PAMEKASAN – Langit mendung menyelimuti Dusun Barat, Desa Laden, Kecamatan Kota Pamekasan, Senin (2/4). Gerimis turun. Dari kejauhan terlihat warga berhamburan mengamankan bunga kamboja yang dijemur sejak pagi.
Bunga kamboja itu dijemur di halaman rumah berukuran 3 x 4 meter. Kondisi rumah jauh dari kata layak. Dinding dibiarkan tanpa pelapis. Atap nyaris ambruk. Lubang-lubang kecil terlilhat dari langit-langit atap.
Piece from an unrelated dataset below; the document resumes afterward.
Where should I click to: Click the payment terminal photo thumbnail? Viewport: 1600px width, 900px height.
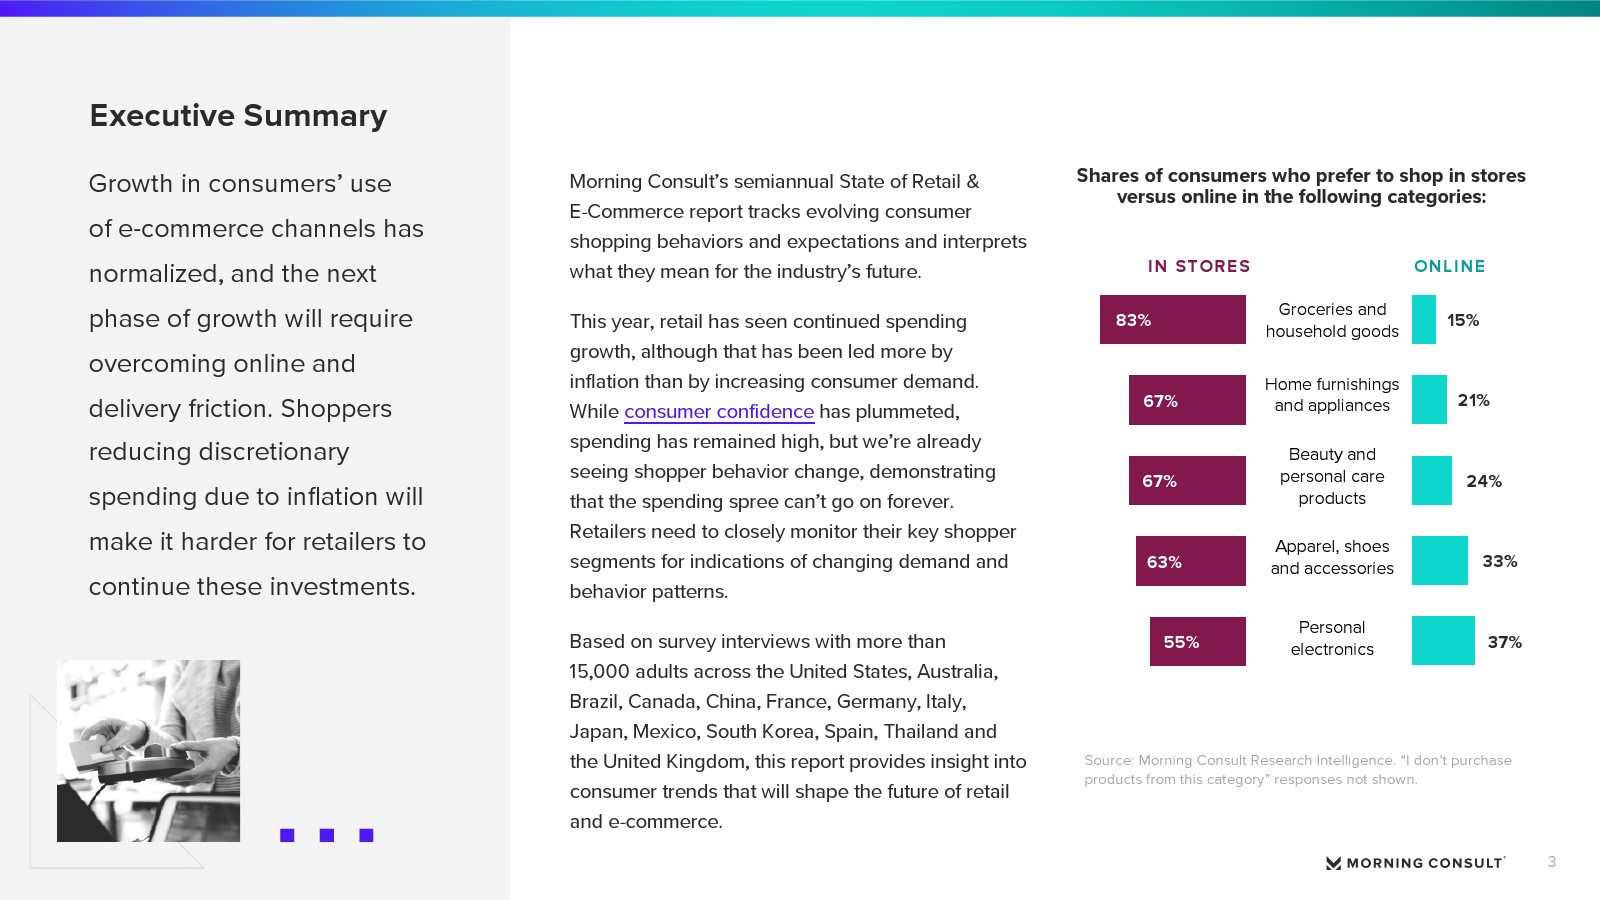click(x=148, y=750)
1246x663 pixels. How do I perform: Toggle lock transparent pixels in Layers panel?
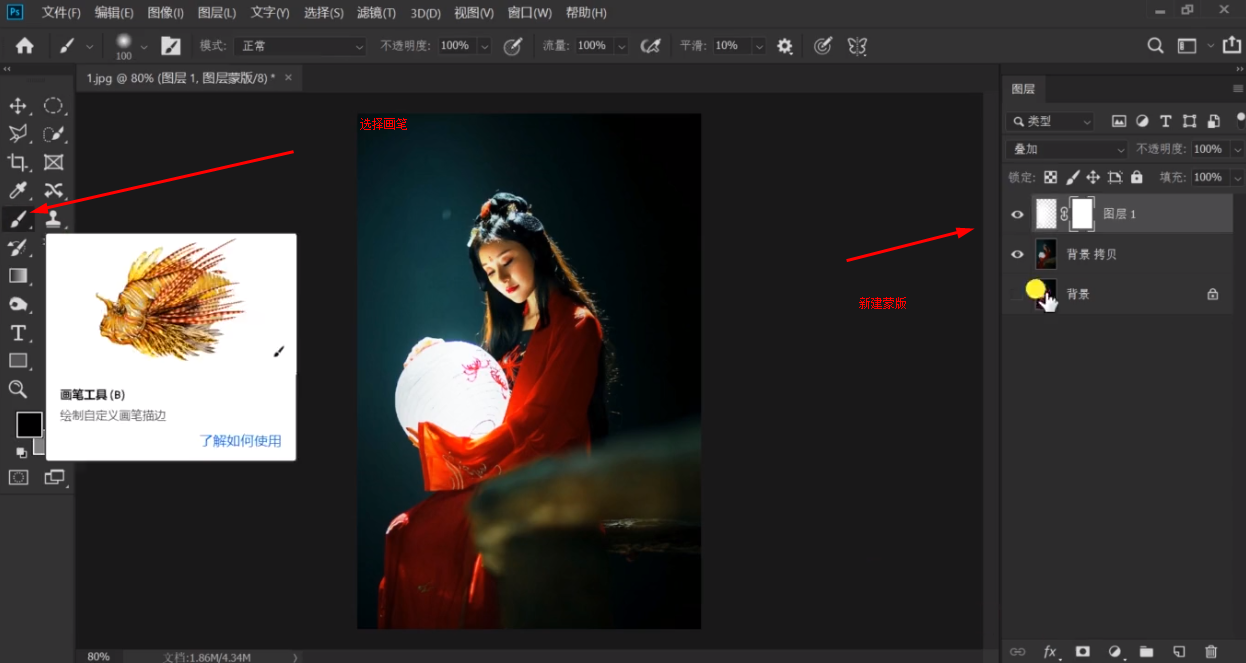(1050, 177)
Rumah menghadap utara itu berlantai tanah. Barang paling berharga di rumah itu hanya lemari berukuran kecil. Selebihnya hanya barang rongsokan yang seharusnya tidak layak menjadi hiasan di rumah berpenghuni.
Tidak ada ranjang. Penghuni rumah itu selalu merebahkan tubuhnya untuk tidur di kursi reyot. Di rumah itu tidak terlihat satu pun alat memasak. Maklum, penghuninya hanya seorang diri yang usianya masih sangat muda.
Rumah tidak layak huni tersebut ditempati Muhammad Ainul Yakin. Remaja yang kali pertama melihat dunia pada 6 Oktober 2001 itu hidup sebatang kara. Bapaknya, yakni Ahmadi, meninggal sejak Ainul duduk di bangku kelas I SMP.
Sementara ibunya, yakni Kamariyah, hilang entah ke mana. Ibu kandungnya itu pergi dari rumah sejak suami tercintanya meninggal. Awalnya Ainul hidup bersama saudara kandungnya yang masih kecil.
Namun, karena si ibu tidak kunjung pulang, bocah kecil bernama lengkap Khairunnisak itu diasuh familinya. Sementara Ainul tetap bertahan hidup sendirian di rumah reyot yang sewaktu-waktu bisa roboh itu.
Kepada Jawa Pos Radar Madura Ainul menceritakan seluruh aktivitasnya sehari-hari. Remaja penuh semangat itu sempat melanjutkan sekolah ke SMKN 2 Pamekasan. Namun sejak dua pekan lalu, dia memilih berhenti sekolah.
Dia tidak punya uang untuk membayar uang sumbangan pembinaan pendidikan (SPP) Rp 120 ribu. Kebutuhan biaya hidup juga memaksa Ainul menanggalkan seragam sekolahnya. Dia mulai bekerja mencari uang.
Selama sekolah, remaja yang mengaku memiliki cita-cita ingin jadi pengusaha sukses itu makan dari pemberian tetangga. Dia ingin mandiri. Memiliki uang sendiri dan menghidupi dirinya sendiri dari hasil kerjanya.
Ketika berhenti sekolah, Ainul bekerja sebagai tukang giling barang rongsokan. Bekerja mulai pukul 07.00–16.00. Pendapatannya tidak seberapa. Tiap minggu dia dibayar Rp 180 ribu.
Hasil bekerjanya tersebut digunakan untuk biaya hidup. Sisanya ditabung untuk memperbaiki rumah yang kondisinya mengkhawatirkan itu. ”Saya tidak punya uang untuk bayar SPP, makanya berhenti sekolah,” ucapnya.
Ainul mengaku ingin melanjutkan sekolah. Dia memiliki cita-cita tinggi. Namun karena faktor ekonomi, keinginan itu harus dikubur untuk sementara waktu. Jika kondisi ekonominya mulai membaik, dia akan melanjutkan sekolah.
Untuk sementara, dia akan fokus bekerja dan mengumpulkan uang demi memperbaiki rumahnya. ”Saya ingin sekolah lagi. Tapi, nanti setelah saya punya uang banyak,” katanya polos.
Kepala Dinas Pendidikan Jawa Timur Cabang Pamekasan Slamet Goetiantoko mengaku belum mengetahui secara rinci penyebab Ainul berhenti sekolah. Tetapi, dia tidak yakin Ainul putus sekolah lantaran kekurangan biaya.
Sebab, menurut Slamet, banyak program pemerintah yang bisa diakomodasikan untuk membantu pembayaran SPP siswa. Sekolah akan memberikan keringanan pembayaran terhadap siswa kurang mampu.
Apalagi dari pemerintah ada program yang dicanangkan untuk pendidikan. Di antaranya, bantuan operasional sekolah (BOS) dan Program Indonesia Pintar (PIP). ”Pemerintah menjamin biaya pendidikan warga miskin,” katanya.
Slamet mengatakan, jika Ainul berhenti sekolah benar-benar karena tidak bisa membayar SPP, mulai hari ini dia harus sekolah lagi. Dinas Pendidikan Jatim Cabang Pameaksan akan menyelesaikan masalah SPP itu dengan pihak sekolah.